• Problem:
Go through the lines below and tally those containing the string "will". Respond with the number only.

─── Records shown

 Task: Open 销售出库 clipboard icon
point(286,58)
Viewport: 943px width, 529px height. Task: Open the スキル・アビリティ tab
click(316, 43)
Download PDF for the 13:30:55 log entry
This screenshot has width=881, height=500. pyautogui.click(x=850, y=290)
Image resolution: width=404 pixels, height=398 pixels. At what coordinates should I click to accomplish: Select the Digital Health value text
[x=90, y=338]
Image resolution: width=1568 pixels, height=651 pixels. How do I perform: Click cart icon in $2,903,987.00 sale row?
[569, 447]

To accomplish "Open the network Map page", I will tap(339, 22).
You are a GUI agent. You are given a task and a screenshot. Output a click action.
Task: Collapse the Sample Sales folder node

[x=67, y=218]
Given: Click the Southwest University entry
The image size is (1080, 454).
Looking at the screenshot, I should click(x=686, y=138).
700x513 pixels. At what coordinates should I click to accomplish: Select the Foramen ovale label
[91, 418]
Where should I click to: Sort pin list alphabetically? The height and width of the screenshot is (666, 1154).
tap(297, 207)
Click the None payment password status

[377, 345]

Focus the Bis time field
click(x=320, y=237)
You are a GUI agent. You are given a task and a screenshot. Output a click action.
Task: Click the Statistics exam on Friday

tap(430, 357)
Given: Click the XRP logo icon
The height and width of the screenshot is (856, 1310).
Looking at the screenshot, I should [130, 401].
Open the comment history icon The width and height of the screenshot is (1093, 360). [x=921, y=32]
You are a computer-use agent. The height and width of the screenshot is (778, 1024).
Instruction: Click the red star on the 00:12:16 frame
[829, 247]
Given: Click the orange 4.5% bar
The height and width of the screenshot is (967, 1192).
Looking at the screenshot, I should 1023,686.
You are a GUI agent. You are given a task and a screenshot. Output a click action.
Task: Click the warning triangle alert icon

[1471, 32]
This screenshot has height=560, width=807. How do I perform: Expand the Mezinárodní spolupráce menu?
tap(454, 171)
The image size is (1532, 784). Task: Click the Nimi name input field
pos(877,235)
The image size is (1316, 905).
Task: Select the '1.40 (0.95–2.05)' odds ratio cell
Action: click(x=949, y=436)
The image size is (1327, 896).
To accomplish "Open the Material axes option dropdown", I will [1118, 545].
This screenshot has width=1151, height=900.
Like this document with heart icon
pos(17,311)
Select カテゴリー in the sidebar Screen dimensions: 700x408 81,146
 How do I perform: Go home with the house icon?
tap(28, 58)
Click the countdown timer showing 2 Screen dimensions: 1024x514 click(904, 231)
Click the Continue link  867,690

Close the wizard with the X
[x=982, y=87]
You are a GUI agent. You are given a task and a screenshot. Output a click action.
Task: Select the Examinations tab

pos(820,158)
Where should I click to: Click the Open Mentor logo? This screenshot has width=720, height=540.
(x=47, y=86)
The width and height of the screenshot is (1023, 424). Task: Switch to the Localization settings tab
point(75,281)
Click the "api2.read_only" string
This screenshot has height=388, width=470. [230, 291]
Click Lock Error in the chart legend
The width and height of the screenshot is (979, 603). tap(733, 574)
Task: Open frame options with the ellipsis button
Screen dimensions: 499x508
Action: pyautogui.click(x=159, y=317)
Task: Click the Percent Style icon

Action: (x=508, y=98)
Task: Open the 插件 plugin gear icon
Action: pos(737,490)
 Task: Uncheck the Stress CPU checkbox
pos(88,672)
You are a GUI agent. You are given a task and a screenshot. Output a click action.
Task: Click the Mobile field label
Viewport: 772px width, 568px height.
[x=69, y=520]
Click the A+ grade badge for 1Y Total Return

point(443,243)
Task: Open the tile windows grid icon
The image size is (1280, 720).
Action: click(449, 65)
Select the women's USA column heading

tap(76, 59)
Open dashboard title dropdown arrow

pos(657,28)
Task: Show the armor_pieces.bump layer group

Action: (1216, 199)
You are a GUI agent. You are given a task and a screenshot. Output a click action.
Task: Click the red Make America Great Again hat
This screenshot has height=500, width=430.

──────

• Answer to this exercise:
2